Asked how he reconciles the plea to buy less with the ambitions of his company, Gvasalia countered that, “Vetements’ ambition has never been to sell as much as possible.
“We like the idea of slowing down. We like the idea of slow fashion to buy less, buy quality and buy long-term,” he said. “The main purpose of making those installations is to raise awareness and to remind the general public about the issue of overproduction and over-consumption, to make brands feel guilty for hyper-saturating the market and damaging the planet, and hopefully to start proper and honest conversations regarding those issues.”
He described Vetements, which ignited a global trend for street-inspired fashions, as “a very small player in comparison to giant conglomerates of the industry.”
“The main problem is those big brands trying to inflate their numbers no matter what, in a pursuit to report artificial growth by overproducing and overstocking. Ironically enough, those brands are usually the ones who communicate the most how important is sustainability.”
Gvasalia argued that a sustainable approach to fashion “has always been a core value of our company.” He noted that Vetements’ first collection included jeans patched together from vintage Levi’s, “giving something old and unwanted a second life and a new purpose,” and that all subsequent collections rework secondhand garments, including dead stocks of military and workwear manufacturers.
“We only deliver to stores what they order and never restock or reproduce sold-out styles,” Gvasalia said. “Being an independent brand, we are always taking on new opportunities and looking for creative ways to make our company more sustainable.”
He noted window displays like the one at Harrods are meant to provoke discussion and raise awareness about sustainability.
“If all the big players are politically involved and afraid to raise those issues properly and honestly, we would like to ask all the young and independent brands to raise their voices.

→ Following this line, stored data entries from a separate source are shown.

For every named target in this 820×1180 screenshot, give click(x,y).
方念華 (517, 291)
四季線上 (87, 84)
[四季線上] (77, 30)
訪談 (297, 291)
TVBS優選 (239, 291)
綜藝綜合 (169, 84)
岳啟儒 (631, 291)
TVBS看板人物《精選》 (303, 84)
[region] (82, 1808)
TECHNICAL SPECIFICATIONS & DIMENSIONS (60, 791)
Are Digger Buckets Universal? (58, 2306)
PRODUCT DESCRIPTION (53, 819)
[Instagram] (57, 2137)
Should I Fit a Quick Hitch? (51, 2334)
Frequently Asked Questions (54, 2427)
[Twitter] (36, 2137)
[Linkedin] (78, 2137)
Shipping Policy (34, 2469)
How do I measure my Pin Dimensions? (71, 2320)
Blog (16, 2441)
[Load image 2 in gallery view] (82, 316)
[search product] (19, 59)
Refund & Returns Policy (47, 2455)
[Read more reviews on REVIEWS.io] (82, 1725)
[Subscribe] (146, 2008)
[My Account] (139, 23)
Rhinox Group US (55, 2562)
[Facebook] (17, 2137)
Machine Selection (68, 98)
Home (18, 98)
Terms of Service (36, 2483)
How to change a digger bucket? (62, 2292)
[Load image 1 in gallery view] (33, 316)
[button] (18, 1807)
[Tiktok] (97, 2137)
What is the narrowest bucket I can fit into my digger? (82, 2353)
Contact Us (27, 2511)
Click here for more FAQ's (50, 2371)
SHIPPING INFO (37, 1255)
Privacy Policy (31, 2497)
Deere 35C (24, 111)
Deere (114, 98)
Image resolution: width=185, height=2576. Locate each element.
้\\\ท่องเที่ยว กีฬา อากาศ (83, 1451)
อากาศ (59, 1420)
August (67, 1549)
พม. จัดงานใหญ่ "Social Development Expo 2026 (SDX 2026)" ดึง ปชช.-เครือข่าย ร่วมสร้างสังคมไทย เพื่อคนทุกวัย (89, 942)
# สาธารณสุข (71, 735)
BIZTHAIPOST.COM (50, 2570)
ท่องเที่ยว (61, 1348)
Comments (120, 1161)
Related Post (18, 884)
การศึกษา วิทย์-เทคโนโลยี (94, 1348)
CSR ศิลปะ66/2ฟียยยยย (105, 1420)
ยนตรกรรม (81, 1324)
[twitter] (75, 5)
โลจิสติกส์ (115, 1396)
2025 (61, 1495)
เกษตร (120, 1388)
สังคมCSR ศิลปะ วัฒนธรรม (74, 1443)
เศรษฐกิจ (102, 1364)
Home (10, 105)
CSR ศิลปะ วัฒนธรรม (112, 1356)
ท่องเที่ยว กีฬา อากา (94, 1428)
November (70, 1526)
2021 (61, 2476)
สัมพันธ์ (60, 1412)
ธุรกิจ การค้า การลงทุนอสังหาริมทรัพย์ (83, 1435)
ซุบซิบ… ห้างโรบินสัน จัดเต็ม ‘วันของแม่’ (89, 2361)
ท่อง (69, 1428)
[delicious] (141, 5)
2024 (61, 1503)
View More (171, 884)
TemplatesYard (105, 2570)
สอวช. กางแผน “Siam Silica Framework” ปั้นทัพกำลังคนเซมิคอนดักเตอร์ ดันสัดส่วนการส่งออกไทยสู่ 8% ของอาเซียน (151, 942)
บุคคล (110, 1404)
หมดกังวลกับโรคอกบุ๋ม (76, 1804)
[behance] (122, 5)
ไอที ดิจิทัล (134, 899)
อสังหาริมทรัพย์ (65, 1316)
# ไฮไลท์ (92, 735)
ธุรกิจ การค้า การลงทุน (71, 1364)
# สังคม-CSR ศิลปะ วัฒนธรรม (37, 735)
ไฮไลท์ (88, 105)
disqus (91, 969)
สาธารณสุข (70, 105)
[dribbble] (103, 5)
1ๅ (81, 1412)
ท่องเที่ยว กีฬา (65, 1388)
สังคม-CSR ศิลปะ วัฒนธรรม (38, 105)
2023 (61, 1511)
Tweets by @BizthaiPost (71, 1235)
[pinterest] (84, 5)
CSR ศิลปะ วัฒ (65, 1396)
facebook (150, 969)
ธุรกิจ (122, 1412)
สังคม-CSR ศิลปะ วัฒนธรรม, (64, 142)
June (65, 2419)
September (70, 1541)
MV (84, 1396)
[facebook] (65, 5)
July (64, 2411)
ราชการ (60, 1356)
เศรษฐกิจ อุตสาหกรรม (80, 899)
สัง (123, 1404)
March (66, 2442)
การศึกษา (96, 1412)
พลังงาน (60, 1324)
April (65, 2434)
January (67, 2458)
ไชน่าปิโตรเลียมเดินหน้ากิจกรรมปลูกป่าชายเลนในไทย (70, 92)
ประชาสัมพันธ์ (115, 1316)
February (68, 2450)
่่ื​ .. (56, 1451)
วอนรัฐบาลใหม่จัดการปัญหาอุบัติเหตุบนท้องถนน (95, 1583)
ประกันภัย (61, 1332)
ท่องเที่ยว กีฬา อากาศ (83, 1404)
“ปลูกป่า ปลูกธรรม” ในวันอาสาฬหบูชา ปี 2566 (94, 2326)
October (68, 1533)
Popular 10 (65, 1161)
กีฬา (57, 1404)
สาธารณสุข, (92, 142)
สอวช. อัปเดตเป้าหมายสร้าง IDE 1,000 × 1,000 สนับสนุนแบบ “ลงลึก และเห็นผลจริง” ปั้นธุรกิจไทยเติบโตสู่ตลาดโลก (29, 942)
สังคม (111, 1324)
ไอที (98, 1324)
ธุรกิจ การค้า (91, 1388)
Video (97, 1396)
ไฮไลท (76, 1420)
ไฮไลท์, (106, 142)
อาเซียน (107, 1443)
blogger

Don`t think that someone else will save the planet,” he said.
Helen David, chief merchant at Harrods, called it a “coup” to work with Vetements, “who constantly shake up the fashion industry and this project is no exception.”
Last December, the landmark London retailer added a 900-square-foot Vetements women’s wear shop in its Superbrands area on the second floor, and it is to introduce a men’s wear corner in its basement level later this month.